Pizer (1997) et Newell et Pizer (1998) étendent ce raisonnement au cas du changement climatique. Ils remarquent que la nature même du problème climatique nous place dans le cas où la coordination par les prix est préférable. Il est en effet probable que la courbe de dommages soit relativement plate. Ce résultat ne s’inverse que sous deux hypothèses : présence de catastrophes climatiques à un horizon relativement proche (quelques décennies) ou progrès technique endogène avec forte baisse dans le temps du coût des technologies non carbonées qui « aplatirait » la courbe des coûts marginaux d’abattement. Newell et Pizer considèrent que l’incertitude sur ces deux éléments est trop importante pour renverser la prédominance initiale d’un système de coordination par les prix, ce qui n’empêcherait pas, dans une deuxième période, de renverser la proposition en fonction d’éléments nouveaux.

Le choix d’une coordination par les quantités fait à Kyoto renforce donc l’impact de deux incertitudes sur la décision : l’incertitude sur les coûts d’abattement, et l’incertitude sur la trajectoire de référence puisque l’effort réel de réduction des émissions dépend de la différence entre le quota qui aura été négocié et la trajectoire de référence. Nous nous proposons d’examiner cette dernière incertitude dans la seconde section de ce chapitre.

2.

De la diversité des scénarios de référence

Dans le contexte du protocole de Kyoto, mettre en place des politiques d’abattement à moyen terme nécessite donc aujourd’hui de faire face à une double incertitude portant sur l’évolution des coûts d’abattement futurs comme sur l’évolution des trajectoires d’émissions de référence. Chacune de ces deux incertitudes ramène en fait à la question fondamentale de la nature du scénario de référence à long terme.

En second lieu, dès lors qu’il s’agit d’évaluer les coûts indirects de la mise en place de ces quotas (baisse de la croissance induite liée aux sommes détournées au profit de la lutte contre le climat, impacts des variations des prix des énergies fossiles sur la balance commerciale, possibles délocalisations des industries intensives en carbone, etc.), il est nécessaire de disposer en sus d’une information beaucoup plus complète sur la nature des trajectoires économiques de référence. Les taux de croissance et les intensités énergétiques régionales constituent en l’occurrence les données minimales pour envisager une telle évaluation.

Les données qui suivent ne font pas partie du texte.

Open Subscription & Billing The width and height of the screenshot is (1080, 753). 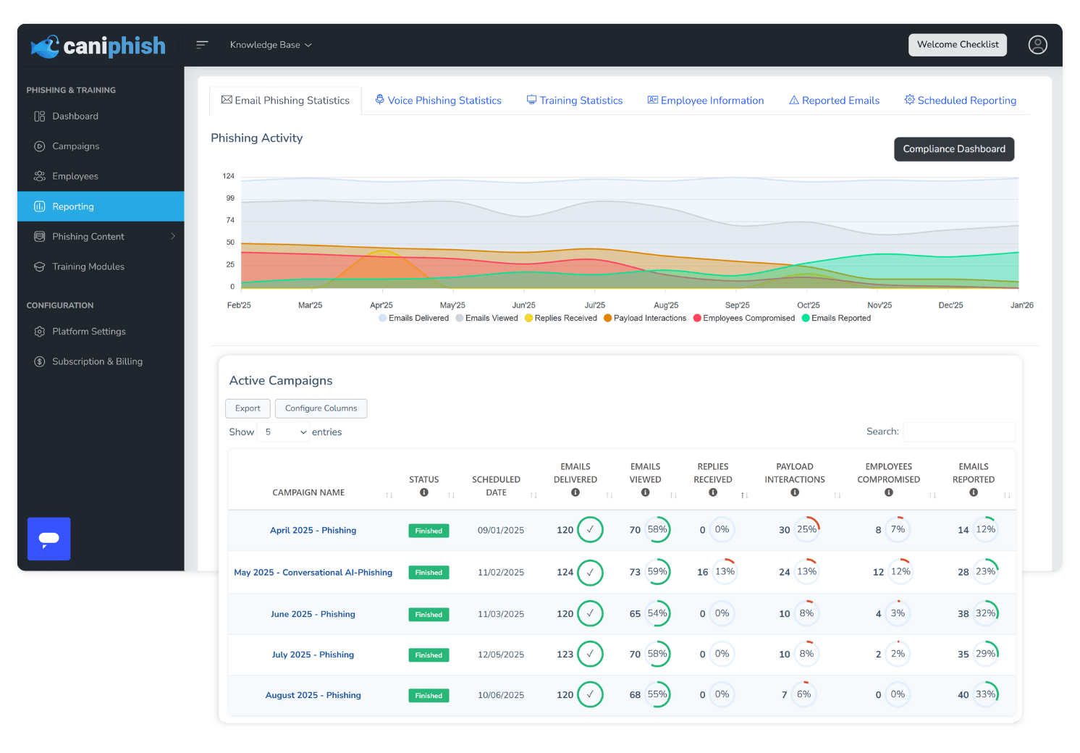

En troisième lieu, la plupart des règles d’attribution des quotas d’émissions proposées dans la littérature dépendent elles-mêmes d’indicateurs macroéconomiques. La règle de convergence d’Anil Agarwal et de Sunita Narain (1998) repose sur les dynamiques de population régionales. Henry Jacoby et al. (1999) allouent leurs quotas en fonction du PIB par tête. D’autres se réfèrent encore à l’intensité énergétique (Colombier, 1998) ou à une combinaison de plusieurs indicateurs. En résumé, l’évaluation des coûts des politiques d’élargissement de l’annexe B ne peut se faire indépendamment d’une projection à long terme d’indicateurs économiques dans le scénario de référence.

En quatrième lieu, nous avons abondamment souligné le fait que les paramètres du calcul économique eux-mêmes dépendent des hypothèses formulées sur la croissance à long terme.

Bien entendu, chacune de ces variables ne peut être étudiée isolément. La consommation d’énergie et le PIB ne sauraient par exemple être traitées indépendamment sauf à prendre le risque de formuler des hypothèses hasardeuses à la fois sur la nature des activités qui dirigent la croissance et sur le rythme du progrès technique. La présente section a donc pour objet d’examiner les principaux scénarios économiques et énergétiques de référence proposés dans la littérature. L’objectif n’est pas ici d’en faire une recension complète6, mais d’illustrer et d’analyser la diversité de ces projections.